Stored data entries
⟨

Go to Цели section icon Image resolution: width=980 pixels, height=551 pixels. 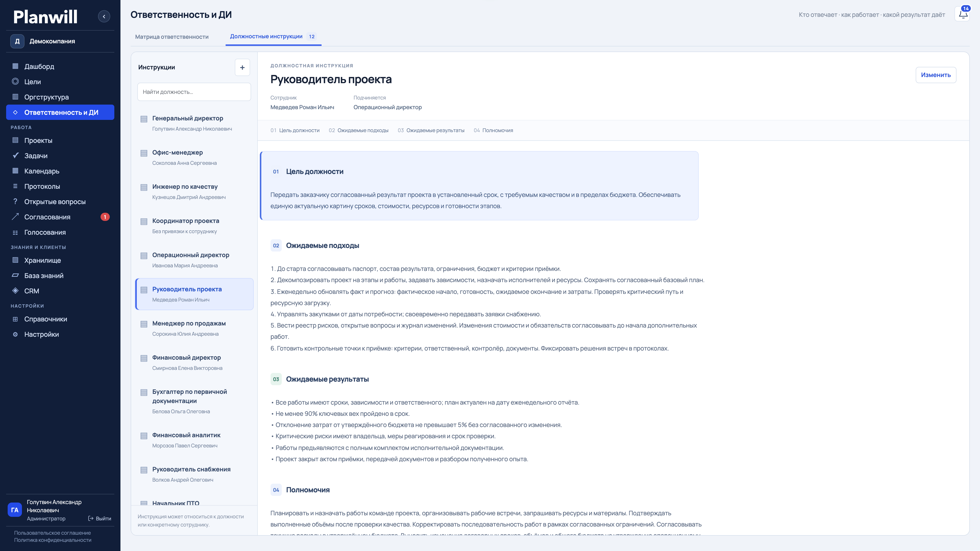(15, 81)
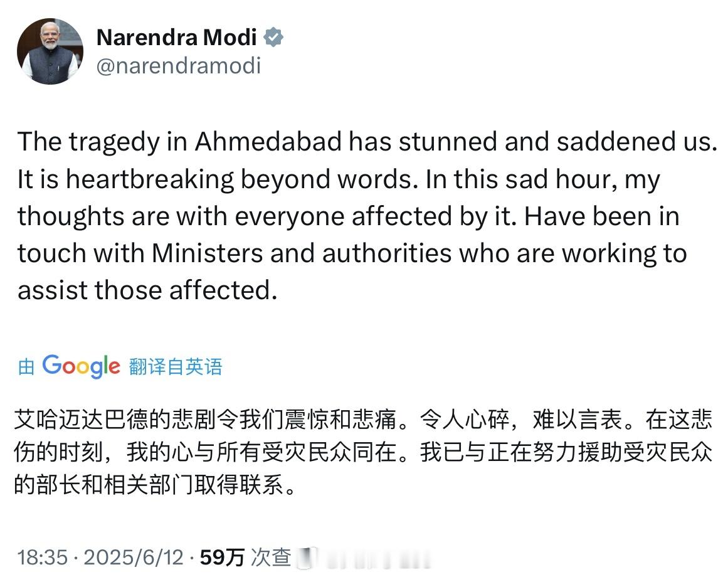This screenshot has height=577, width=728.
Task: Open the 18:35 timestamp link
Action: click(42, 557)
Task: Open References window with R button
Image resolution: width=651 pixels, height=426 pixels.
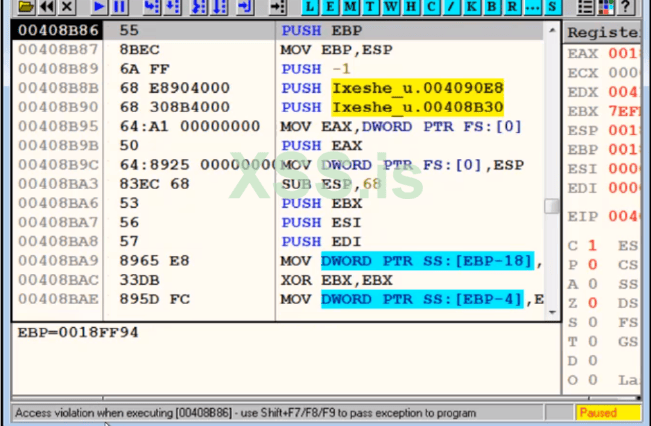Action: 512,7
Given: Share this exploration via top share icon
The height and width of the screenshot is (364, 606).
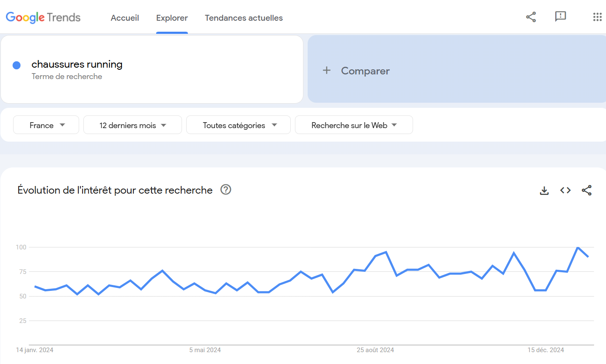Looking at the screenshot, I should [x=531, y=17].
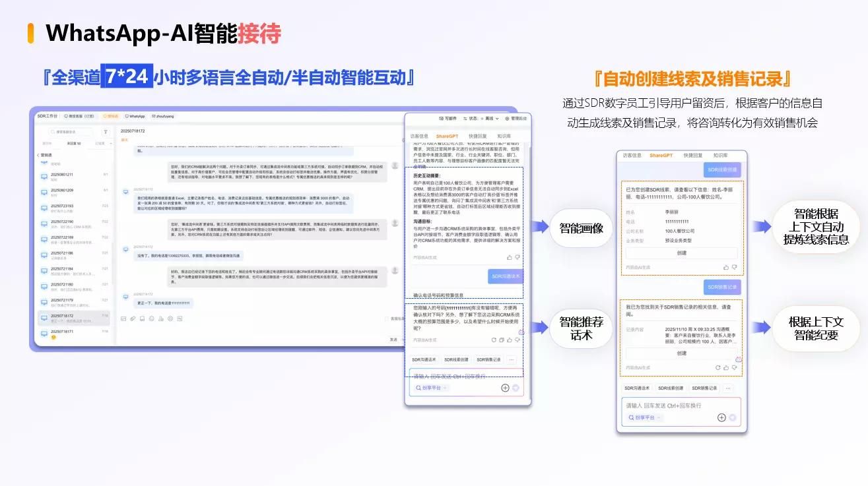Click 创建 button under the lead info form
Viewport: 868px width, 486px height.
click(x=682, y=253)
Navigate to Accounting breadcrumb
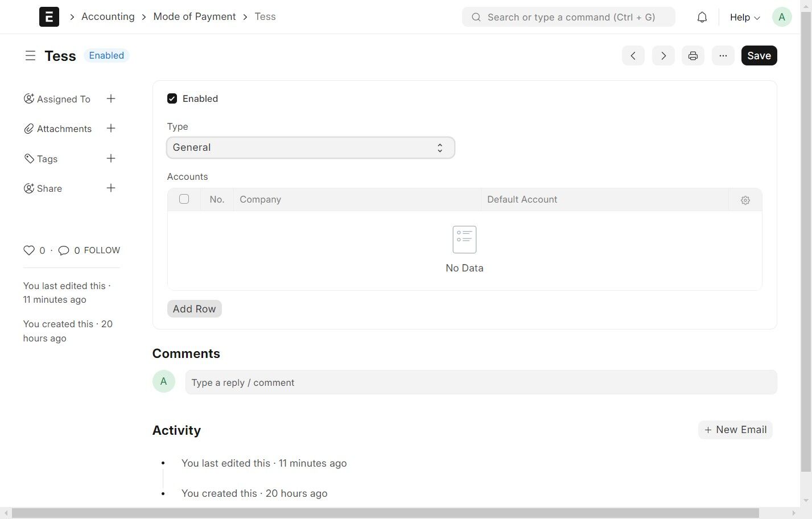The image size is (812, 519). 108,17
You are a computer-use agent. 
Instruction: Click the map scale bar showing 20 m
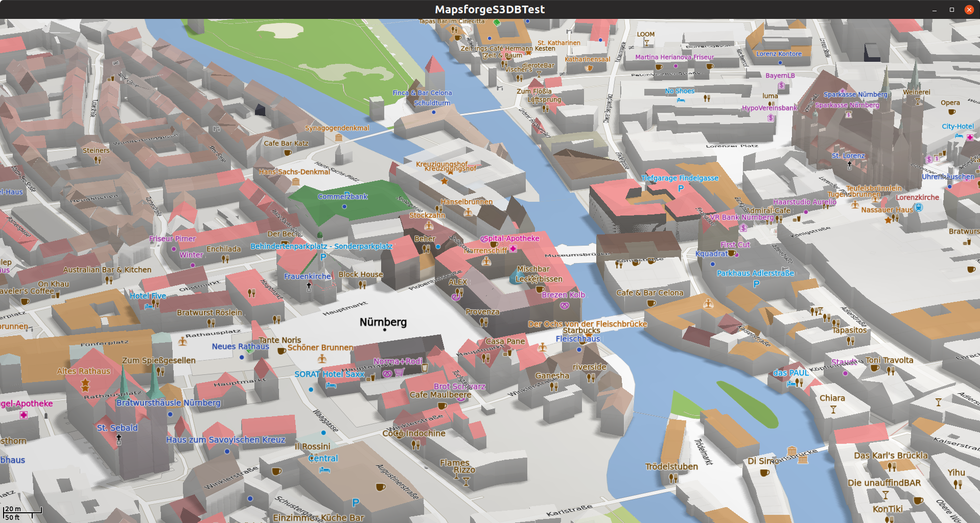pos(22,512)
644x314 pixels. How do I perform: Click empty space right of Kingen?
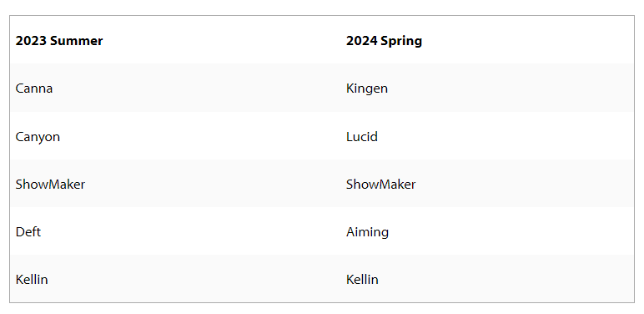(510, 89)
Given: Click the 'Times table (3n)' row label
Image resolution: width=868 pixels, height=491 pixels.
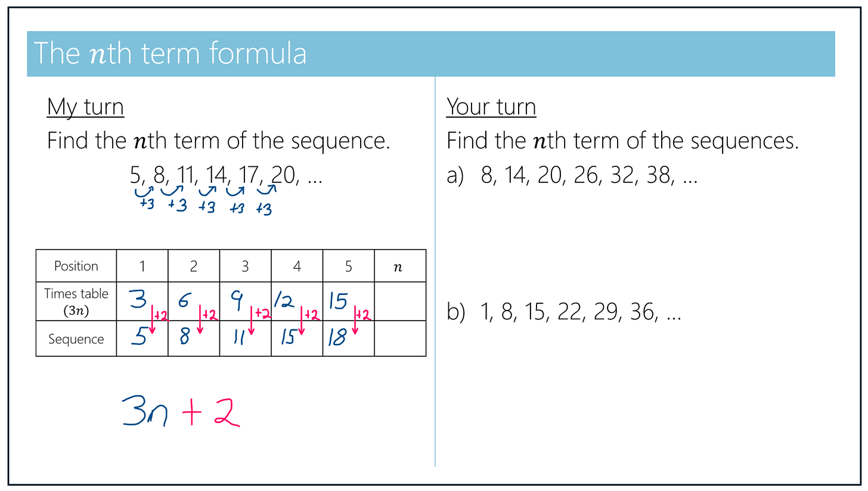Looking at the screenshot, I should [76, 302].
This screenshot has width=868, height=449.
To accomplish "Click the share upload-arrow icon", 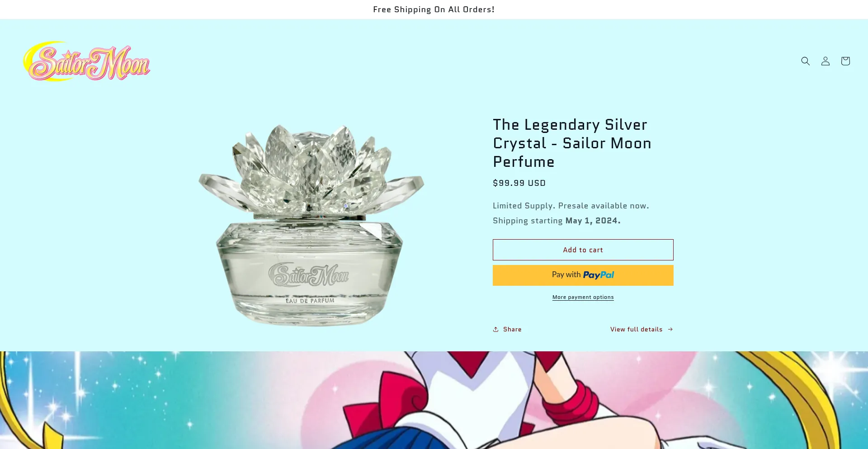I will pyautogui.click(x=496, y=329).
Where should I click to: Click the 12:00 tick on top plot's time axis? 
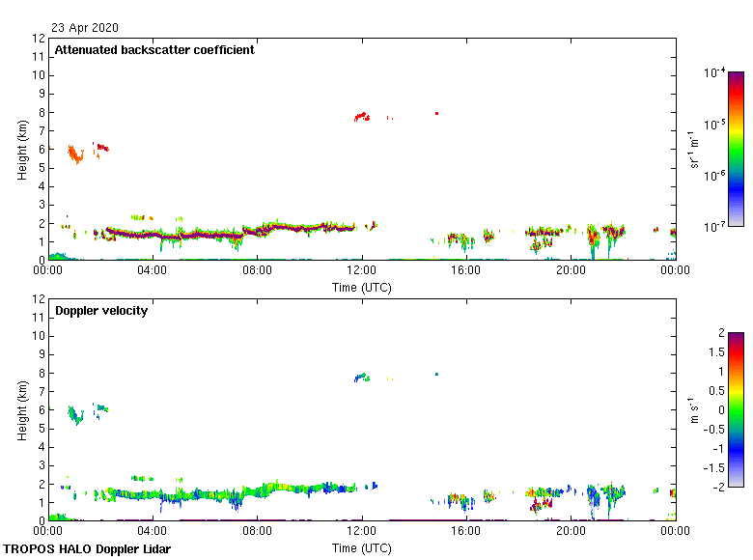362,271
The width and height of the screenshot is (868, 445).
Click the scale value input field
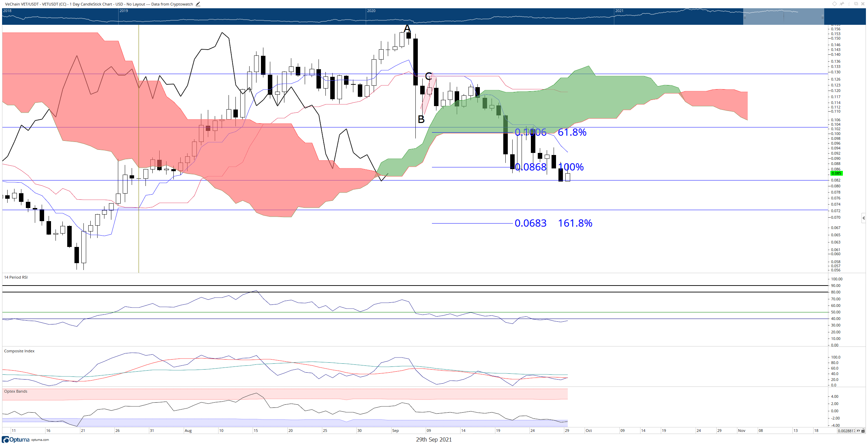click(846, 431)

⟩

What the task requires.
Check each line of the records for the word "Given" and extract those that contain it.

Task response.
Given: Share this exploration via top share icon
Given: Click the 'Times table (3n)' row label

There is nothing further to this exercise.